This chapter contains the following sections:
•
Information About RAID, page 1-1
•
RAID Levels, page 1-8
•
Generic Drive Replacement Procedure, page 1-18
•
Platform-Specific RAID and Drive Procedures, page 1-19
Information About RAID
RAID is an array, or group, of multiple independent physical drives that provide high performance and
fault tolerance. A RAID drive group improves input/output (I/O) performance and reliability. The RAID
drive group appears to the host computer as a single storage unit or as multiple virtual units. I/O is
expedited because several drives can be accessed simultaneously.

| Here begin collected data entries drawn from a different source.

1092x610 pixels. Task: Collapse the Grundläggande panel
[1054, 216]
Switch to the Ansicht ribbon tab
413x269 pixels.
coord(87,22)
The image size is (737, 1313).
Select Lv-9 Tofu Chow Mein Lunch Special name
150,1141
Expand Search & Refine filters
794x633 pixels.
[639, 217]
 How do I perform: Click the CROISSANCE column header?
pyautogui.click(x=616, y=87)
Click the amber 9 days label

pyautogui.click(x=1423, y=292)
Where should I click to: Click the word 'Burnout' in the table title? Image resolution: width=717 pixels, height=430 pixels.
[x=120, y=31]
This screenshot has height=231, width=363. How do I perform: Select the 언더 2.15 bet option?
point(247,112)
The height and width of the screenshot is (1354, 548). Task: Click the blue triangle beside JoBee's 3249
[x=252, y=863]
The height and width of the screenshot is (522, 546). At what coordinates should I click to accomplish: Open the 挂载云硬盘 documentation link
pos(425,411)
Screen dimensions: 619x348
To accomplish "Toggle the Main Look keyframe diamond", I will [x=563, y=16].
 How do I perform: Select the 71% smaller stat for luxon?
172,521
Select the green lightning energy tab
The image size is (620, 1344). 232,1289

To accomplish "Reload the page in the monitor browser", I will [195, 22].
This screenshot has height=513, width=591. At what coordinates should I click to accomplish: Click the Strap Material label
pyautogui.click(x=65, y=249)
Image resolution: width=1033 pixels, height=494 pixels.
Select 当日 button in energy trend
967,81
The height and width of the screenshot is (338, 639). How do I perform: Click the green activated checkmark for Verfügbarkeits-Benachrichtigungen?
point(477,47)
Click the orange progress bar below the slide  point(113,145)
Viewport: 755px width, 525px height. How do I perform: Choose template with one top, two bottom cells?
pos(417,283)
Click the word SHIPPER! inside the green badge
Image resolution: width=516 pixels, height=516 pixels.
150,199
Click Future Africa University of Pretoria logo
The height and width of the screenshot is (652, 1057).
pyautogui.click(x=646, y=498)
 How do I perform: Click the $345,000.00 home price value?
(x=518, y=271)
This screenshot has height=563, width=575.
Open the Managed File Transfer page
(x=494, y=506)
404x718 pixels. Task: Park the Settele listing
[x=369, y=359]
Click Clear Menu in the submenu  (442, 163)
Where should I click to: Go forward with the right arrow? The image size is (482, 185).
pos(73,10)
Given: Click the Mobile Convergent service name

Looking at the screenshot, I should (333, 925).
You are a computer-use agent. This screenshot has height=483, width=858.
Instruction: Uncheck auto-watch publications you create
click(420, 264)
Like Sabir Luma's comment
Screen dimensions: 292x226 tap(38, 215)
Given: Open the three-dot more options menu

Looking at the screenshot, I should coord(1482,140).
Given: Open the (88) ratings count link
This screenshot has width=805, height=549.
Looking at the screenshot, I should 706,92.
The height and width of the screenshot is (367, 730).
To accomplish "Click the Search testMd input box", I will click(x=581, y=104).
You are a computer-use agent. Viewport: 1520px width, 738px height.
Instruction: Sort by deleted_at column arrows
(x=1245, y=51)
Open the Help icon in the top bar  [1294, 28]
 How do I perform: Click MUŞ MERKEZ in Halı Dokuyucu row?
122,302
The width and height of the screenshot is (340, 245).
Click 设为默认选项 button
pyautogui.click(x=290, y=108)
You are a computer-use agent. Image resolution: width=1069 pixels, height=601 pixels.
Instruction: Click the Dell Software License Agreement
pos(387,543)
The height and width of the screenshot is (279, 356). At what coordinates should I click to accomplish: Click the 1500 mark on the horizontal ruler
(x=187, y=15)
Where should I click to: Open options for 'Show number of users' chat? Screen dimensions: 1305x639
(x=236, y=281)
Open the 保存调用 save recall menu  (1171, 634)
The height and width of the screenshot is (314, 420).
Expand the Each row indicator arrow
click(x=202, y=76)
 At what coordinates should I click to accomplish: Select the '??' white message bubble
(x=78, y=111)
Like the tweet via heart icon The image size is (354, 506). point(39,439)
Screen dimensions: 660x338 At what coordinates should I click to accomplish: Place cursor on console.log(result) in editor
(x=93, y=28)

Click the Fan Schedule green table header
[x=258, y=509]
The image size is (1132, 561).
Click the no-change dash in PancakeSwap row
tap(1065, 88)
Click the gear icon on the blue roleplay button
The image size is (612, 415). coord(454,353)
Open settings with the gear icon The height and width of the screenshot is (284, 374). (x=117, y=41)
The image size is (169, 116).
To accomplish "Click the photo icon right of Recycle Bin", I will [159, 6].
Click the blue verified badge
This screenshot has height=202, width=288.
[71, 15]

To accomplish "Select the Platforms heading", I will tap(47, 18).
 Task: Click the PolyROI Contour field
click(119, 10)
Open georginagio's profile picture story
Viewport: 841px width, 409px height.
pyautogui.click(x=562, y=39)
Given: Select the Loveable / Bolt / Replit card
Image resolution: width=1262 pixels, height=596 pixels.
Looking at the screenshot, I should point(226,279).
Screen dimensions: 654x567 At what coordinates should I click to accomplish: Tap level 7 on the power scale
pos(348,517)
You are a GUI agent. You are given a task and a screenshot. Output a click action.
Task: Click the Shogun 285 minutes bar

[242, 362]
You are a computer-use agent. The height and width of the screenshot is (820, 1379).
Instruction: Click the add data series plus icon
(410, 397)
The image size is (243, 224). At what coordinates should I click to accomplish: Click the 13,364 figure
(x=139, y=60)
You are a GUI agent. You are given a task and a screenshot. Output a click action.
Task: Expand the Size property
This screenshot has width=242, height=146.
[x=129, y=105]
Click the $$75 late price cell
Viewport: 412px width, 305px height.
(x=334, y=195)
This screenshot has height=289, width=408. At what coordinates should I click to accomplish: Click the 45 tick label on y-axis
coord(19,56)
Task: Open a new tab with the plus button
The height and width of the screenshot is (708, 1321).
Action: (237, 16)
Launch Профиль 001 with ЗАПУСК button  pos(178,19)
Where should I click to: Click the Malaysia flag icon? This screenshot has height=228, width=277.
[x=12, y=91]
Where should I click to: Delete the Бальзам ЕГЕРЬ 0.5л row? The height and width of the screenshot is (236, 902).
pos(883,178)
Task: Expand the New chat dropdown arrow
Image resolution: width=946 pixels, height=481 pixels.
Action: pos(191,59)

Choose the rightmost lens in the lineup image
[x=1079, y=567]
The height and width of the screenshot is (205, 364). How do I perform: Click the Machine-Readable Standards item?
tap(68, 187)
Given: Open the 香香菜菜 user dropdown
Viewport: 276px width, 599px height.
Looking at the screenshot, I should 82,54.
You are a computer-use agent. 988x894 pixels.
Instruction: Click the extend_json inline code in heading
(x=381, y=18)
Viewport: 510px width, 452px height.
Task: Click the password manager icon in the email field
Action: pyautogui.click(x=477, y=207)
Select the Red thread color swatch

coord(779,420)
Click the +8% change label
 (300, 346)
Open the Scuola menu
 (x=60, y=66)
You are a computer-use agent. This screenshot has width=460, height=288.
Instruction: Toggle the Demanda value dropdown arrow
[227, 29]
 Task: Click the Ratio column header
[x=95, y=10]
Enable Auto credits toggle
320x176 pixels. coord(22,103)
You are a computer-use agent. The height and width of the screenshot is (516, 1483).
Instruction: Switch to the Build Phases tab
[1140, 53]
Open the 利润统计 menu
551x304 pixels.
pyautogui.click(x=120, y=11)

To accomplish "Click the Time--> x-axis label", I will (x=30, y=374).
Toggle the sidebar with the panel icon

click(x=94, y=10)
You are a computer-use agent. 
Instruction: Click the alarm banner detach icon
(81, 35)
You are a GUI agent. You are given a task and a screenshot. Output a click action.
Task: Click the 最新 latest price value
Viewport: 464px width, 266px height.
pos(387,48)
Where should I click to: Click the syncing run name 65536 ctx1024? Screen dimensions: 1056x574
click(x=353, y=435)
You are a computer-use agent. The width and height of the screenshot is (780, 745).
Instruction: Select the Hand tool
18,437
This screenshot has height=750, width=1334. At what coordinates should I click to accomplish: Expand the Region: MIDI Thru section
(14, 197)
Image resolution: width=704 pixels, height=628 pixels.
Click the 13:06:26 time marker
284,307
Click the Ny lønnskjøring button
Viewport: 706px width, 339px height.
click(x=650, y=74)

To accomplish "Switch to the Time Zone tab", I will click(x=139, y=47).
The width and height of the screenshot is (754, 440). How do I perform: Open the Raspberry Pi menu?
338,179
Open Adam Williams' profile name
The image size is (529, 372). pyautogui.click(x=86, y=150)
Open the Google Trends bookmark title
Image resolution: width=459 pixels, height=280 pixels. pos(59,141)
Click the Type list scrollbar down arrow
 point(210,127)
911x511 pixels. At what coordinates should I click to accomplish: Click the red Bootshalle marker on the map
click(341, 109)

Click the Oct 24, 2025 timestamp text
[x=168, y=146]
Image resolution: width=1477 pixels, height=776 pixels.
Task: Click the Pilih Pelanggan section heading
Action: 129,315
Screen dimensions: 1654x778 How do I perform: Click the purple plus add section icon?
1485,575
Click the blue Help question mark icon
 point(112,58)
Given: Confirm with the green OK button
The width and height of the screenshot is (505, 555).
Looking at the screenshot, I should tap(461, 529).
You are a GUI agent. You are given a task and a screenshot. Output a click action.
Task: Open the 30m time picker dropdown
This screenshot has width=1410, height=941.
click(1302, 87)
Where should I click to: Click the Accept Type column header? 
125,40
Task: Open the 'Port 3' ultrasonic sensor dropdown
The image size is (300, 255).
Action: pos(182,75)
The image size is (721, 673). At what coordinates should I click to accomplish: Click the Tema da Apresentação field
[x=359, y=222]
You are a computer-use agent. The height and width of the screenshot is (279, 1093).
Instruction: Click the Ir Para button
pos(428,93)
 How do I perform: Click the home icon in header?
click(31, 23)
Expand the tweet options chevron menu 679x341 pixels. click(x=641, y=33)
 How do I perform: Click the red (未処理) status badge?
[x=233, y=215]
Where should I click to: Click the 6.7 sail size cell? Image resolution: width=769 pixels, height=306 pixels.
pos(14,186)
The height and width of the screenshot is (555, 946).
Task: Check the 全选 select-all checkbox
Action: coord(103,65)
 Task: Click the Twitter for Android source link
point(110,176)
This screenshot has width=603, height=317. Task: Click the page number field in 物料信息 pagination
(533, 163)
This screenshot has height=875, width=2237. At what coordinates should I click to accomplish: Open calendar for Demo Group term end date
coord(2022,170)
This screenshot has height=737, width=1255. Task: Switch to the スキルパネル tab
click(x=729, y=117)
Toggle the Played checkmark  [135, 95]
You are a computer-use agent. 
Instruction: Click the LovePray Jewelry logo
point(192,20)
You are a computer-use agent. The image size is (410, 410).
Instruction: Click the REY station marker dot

RAID drive groups improve data storage reliability and fault tolerance compared to single-drive storage
systems. Data loss resulting from a drive failure can be prevented by reconstructing missing data from
the remaining drives. RAID improves I/O performance and increases storage subsystem reliability.
RAID levels describe a system for ensuring the availability and redundancy of data stored on large disk
subsystems. See RAID Levels, page 1-8 for detailed information about RAID levels. The RAID
drive-group components and RAID levels are described in the following sections.
Drive Group
A drive group is a group of physical drives. These drives are managed in partitions known as virtual
drives.
Virtual Drive
A virtual drive is a partition in a drive group that is made up of contiguous data segments on the drives.
A virtual drive can consist of an entire drive group, more than one entire drive group, a part of a drive
group, parts of more than one drive group, or a combination of any two of these conditions.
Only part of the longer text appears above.